Remember the Apple Vision Pro that everyone was talking about when it launched back in February? Think really hard. Of course, while Apple’s $3,500 AR/VR headset – which the company likes to call a “spatial computing device” – isn’t exactly weighing down Santa’s sleigh this year, it hasn’t exactly bombed considering that Apple only expected to sell 500,000 units in the first year. Right now, Counterpoint Research projects that Apple sold 370,000 units in the first three quarters of 2024 and will sell another 50,000 or so in Q4. That falls short of its original projection, but not embarrassingly short. And Apple is already planning a cheaper model. None of this means that AR/VR is anything but a niche product at this point, suggesting that media companies need not kill themselves developing specialized AR/VR content. That is, unless you’re a forward-
looking company like Disney, which has already forged a close relationship with Apple on the Vision Pro. Or perhaps a famously innovative filmmaker like James Cameron, whose Lightstorm Vision venture this week announced a multi-year partnership with Meta to develop 3D content for the Meta Quest VR headset. In a Meta blog post, Cameron said he “was amazed by its transformational potential and power” and called this moment “a true, historic inflection point.”

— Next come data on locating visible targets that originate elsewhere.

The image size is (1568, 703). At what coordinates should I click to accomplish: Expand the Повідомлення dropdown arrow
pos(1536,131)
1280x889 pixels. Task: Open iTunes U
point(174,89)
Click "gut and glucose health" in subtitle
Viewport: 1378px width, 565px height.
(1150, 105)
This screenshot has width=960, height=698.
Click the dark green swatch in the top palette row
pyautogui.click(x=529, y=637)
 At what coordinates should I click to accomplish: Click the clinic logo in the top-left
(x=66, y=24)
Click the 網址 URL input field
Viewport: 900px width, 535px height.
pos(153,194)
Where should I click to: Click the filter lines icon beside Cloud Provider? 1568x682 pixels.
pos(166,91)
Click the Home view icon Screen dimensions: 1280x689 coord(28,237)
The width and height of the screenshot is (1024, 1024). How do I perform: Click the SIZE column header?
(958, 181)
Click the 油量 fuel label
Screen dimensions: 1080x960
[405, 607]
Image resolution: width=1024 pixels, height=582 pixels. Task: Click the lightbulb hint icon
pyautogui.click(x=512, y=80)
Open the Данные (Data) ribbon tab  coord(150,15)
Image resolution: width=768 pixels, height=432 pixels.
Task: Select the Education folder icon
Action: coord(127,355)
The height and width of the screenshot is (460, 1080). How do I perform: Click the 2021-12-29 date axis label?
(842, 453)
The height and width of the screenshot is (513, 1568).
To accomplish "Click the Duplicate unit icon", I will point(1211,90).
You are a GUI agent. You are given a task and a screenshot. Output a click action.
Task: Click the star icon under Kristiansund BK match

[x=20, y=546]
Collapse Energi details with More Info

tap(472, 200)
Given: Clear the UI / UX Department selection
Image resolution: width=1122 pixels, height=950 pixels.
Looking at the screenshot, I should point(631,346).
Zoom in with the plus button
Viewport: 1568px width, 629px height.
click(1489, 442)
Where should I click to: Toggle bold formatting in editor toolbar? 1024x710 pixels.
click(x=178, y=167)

But is it? Meta CEO Mark Zuckerberg has acknowledged diverting much of the company’s R&D away from the once-central “metaverse” to prioritize artificial intelligence. And Apple CEO Tim Cook called the Vision Pro an “early adopter product” in a Wired interview out this week (he told The Wall Street Journal the same thing back in October). And yet both companies continue to work on making AR/VR more accessible to consumers, whether it’s Cook’s push for a cheaper Vision Pro or Zuckerberg’s efforts around its Orion AR glasses prototype previewed in September but possibly years from product launch. Both are thinking quite far ahead as Silicon Valley often does – but the question is whether media companies have the bandwidth to pay any attention as they work through massive industry disruption affecting linear, theatrical, and streaming. The good news is that these products are still in their nascent stages. They may never take off with consumers. But they also may be one seamless form factor or killer app away from suddenly reaching iPhone-like status. Just this week, AppleInsider reported that Apple has obtained a new patent for a Vision Pro sensor microphone that measures nasal breathing. What the heck is that for? Who knows, but can you smell what the Tech is cooking?
Next? It’s dangerous to write off new technologies that don’t immediately take off with consumers. Yes, the iPod and iPhone were immediate hits that quickly changed everything. But that’s not always how tech develops. Sometimes it gradually worms its way into the zeitgeist. Take humanoid robots and autonomous vehicles under development by Tesla and countless other companies (many of them in China). Most remain prototypes and may initially be too expensive for mass-market adoption, but people like Elon Musk have a long time horizon and plenty of cushion to burn through billions in R&D. Imagine a Vision Pro or Quest that allows access to AI-fueled content discovery on the go, within a form factor indistinguishable from regular sunglasses. Alphabet (then Google) abandoned its Borg-like Google Glass AR project in 2015 but has since launched Project Iris, a secretive AR initiative with AI-fueled prototypes under development. No one has given up on AR/VR despite the long timeline of fits and starts. And, in fact, Silicon Valley’s R&D shift to AI may actually solve some of the functionality issues that possibly held AR/VR back in the past. This doesn’t mean media companies, streamers, and studios should drop more pressing matters to launch AR/VR initiatives. But they should pay close attention, just in case the world suddenly changes overnight. It has happened before. It could happen again.